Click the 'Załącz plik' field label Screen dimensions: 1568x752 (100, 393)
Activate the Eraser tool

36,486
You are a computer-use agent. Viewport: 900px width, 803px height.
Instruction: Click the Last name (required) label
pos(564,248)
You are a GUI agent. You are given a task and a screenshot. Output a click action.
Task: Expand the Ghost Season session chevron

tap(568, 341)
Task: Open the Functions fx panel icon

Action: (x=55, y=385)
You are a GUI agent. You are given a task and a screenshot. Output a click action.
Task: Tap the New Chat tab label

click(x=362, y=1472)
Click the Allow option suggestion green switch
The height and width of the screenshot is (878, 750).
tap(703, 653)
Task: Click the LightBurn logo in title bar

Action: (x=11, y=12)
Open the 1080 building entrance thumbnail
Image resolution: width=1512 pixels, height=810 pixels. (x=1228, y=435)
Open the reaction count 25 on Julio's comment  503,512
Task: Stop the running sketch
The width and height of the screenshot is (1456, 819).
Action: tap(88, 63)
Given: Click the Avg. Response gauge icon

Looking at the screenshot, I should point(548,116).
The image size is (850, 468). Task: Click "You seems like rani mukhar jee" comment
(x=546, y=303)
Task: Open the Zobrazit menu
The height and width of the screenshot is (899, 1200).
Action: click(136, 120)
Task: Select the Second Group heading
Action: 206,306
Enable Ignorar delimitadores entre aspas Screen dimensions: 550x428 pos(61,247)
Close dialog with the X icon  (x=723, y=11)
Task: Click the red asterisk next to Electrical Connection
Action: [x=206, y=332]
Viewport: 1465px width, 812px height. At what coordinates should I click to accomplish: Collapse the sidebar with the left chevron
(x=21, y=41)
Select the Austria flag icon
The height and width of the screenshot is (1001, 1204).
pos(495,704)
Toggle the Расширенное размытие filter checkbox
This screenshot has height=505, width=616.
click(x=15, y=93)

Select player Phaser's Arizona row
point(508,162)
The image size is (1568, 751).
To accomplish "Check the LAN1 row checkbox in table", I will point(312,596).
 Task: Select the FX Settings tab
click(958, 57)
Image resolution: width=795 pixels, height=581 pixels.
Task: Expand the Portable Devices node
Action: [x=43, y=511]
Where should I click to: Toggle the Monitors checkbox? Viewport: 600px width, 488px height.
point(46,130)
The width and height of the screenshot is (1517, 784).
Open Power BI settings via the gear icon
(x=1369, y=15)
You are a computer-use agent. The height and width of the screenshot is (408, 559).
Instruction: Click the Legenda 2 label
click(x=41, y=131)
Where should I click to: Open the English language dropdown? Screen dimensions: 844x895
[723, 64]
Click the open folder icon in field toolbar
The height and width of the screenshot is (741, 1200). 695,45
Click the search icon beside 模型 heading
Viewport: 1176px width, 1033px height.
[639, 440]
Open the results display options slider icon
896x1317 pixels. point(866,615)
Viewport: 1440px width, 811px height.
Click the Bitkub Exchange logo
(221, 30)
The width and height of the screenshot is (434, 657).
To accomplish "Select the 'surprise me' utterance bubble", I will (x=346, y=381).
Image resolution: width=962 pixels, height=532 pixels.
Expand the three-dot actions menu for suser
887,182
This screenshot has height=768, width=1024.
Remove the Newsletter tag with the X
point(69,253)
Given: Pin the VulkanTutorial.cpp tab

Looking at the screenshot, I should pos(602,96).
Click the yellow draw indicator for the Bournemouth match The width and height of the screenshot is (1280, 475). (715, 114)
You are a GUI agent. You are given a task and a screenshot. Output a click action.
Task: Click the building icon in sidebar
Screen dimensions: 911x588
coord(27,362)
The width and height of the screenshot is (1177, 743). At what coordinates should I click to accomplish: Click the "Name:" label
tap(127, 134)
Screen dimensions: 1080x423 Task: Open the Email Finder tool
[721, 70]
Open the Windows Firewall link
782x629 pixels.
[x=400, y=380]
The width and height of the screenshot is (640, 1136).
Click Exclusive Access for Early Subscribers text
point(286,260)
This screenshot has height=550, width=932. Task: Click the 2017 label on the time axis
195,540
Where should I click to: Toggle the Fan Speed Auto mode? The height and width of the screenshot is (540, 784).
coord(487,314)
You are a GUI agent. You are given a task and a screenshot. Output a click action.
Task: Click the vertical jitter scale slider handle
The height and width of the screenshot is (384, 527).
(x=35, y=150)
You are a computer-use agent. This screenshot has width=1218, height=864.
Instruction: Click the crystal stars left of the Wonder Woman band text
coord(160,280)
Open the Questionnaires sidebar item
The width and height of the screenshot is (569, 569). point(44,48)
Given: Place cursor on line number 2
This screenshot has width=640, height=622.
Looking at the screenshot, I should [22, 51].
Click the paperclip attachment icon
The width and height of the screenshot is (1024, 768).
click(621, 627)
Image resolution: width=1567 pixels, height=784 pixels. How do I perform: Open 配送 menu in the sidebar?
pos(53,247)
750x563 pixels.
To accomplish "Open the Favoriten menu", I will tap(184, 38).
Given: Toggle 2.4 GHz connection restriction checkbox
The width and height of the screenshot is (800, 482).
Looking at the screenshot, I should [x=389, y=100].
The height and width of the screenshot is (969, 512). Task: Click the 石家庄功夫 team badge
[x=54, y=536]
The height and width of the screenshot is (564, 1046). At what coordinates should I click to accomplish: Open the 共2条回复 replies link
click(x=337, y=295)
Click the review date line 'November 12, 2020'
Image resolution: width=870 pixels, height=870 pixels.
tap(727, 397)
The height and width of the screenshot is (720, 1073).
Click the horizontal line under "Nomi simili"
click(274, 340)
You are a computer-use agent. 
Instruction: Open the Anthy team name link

-- -- --

§ **EXERCISE**: Give the material above again, word for word.

§ **ANSWER**:
Click the 'Załącz plik' field label Screen dimensions: 1568x752 (100, 393)
Activate the Eraser tool

36,486
You are a computer-use agent. Viewport: 900px width, 803px height.
Instruction: Click the Last name (required) label
pos(564,248)
You are a GUI agent. You are given a task and a screenshot. Output a click action.
Task: Expand the Ghost Season session chevron

tap(568, 341)
Task: Open the Functions fx panel icon

Action: (x=55, y=385)
You are a GUI agent. You are given a task and a screenshot. Output a click action.
Task: Tap the New Chat tab label

click(x=362, y=1472)
Click the Allow option suggestion green switch
The height and width of the screenshot is (878, 750).
tap(703, 653)
Task: Click the LightBurn logo in title bar

Action: (x=11, y=12)
Open the 1080 building entrance thumbnail
Image resolution: width=1512 pixels, height=810 pixels. (x=1228, y=435)
Open the reaction count 25 on Julio's comment  503,512
Task: Stop the running sketch
The width and height of the screenshot is (1456, 819).
Action: tap(88, 63)
Given: Click the Avg. Response gauge icon

Looking at the screenshot, I should point(548,116).
The image size is (850, 468). Task: Click "You seems like rani mukhar jee" comment
(x=546, y=303)
Task: Open the Zobrazit menu
The height and width of the screenshot is (899, 1200).
Action: click(136, 120)
Task: Select the Second Group heading
Action: 206,306
Enable Ignorar delimitadores entre aspas Screen dimensions: 550x428 pos(61,247)
Close dialog with the X icon  (x=723, y=11)
Task: Click the red asterisk next to Electrical Connection
Action: [x=206, y=332]
Viewport: 1465px width, 812px height. At what coordinates should I click to accomplish: Collapse the sidebar with the left chevron
(x=21, y=41)
Select the Austria flag icon
The height and width of the screenshot is (1001, 1204).
pos(495,704)
Toggle the Расширенное размытие filter checkbox
This screenshot has height=505, width=616.
click(x=15, y=93)

Select player Phaser's Arizona row
point(508,162)
The image size is (1568, 751).
To accomplish "Check the LAN1 row checkbox in table", I will point(312,596).
 Task: Select the FX Settings tab
click(958, 57)
Image resolution: width=795 pixels, height=581 pixels.
Task: Expand the Portable Devices node
Action: [x=43, y=511]
Where should I click to: Toggle the Monitors checkbox? Viewport: 600px width, 488px height.
point(46,130)
The width and height of the screenshot is (1517, 784).
Open Power BI settings via the gear icon
(x=1369, y=15)
You are a computer-use agent. The height and width of the screenshot is (408, 559).
Instruction: Click the Legenda 2 label
click(x=41, y=131)
Where should I click to: Open the English language dropdown? Screen dimensions: 844x895
[723, 64]
Click the open folder icon in field toolbar
The height and width of the screenshot is (741, 1200). 695,45
Click the search icon beside 模型 heading
Viewport: 1176px width, 1033px height.
[639, 440]
Open the results display options slider icon
896x1317 pixels. point(866,615)
Viewport: 1440px width, 811px height.
Click the Bitkub Exchange logo
(221, 30)
The width and height of the screenshot is (434, 657).
To accomplish "Select the 'surprise me' utterance bubble", I will (x=346, y=381).
Image resolution: width=962 pixels, height=532 pixels.
Expand the three-dot actions menu for suser
887,182
This screenshot has height=768, width=1024.
Remove the Newsletter tag with the X
point(69,253)
Given: Pin the VulkanTutorial.cpp tab

Looking at the screenshot, I should pos(602,96).
Click the yellow draw indicator for the Bournemouth match The width and height of the screenshot is (1280, 475). (715, 114)
You are a GUI agent. You are given a task and a screenshot. Output a click action.
Task: Click the building icon in sidebar
Screen dimensions: 911x588
coord(27,362)
The width and height of the screenshot is (1177, 743). At what coordinates should I click to accomplish: Click the "Name:" label
tap(127, 134)
Screen dimensions: 1080x423 Task: Open the Email Finder tool
[721, 70]
Open the Windows Firewall link
782x629 pixels.
[x=400, y=380]
The width and height of the screenshot is (640, 1136).
Click Exclusive Access for Early Subscribers text
point(286,260)
This screenshot has height=550, width=932. Task: Click the 2017 label on the time axis
195,540
Where should I click to: Toggle the Fan Speed Auto mode? The height and width of the screenshot is (540, 784).
coord(487,314)
You are a GUI agent. You are given a task and a screenshot. Output a click action.
Task: Click the vertical jitter scale slider handle
The height and width of the screenshot is (384, 527).
(x=35, y=150)
You are a computer-use agent. This screenshot has width=1218, height=864.
Instruction: Click the crystal stars left of the Wonder Woman band text
coord(160,280)
Open the Questionnaires sidebar item
The width and height of the screenshot is (569, 569). point(44,48)
Given: Place cursor on line number 2
This screenshot has width=640, height=622.
Looking at the screenshot, I should [22, 51].
Click the paperclip attachment icon
The width and height of the screenshot is (1024, 768).
click(621, 627)
Image resolution: width=1567 pixels, height=784 pixels. How do I perform: Open 配送 menu in the sidebar?
pos(53,247)
750x563 pixels.
To accomplish "Open the Favoriten menu", I will tap(184, 38).
Given: Toggle 2.4 GHz connection restriction checkbox
The width and height of the screenshot is (800, 482).
Looking at the screenshot, I should [x=389, y=100].
The height and width of the screenshot is (969, 512). Task: Click the 石家庄功夫 team badge
[x=54, y=536]
The height and width of the screenshot is (564, 1046). At what coordinates should I click to accomplish: Open the 共2条回复 replies link
click(x=337, y=295)
Click the review date line 'November 12, 2020'
Image resolution: width=870 pixels, height=870 pixels.
tap(727, 397)
The height and width of the screenshot is (720, 1073).
Click the horizontal line under "Nomi simili"
click(274, 340)
You are a computer-use agent. 
Instruction: Open the Anthy team name link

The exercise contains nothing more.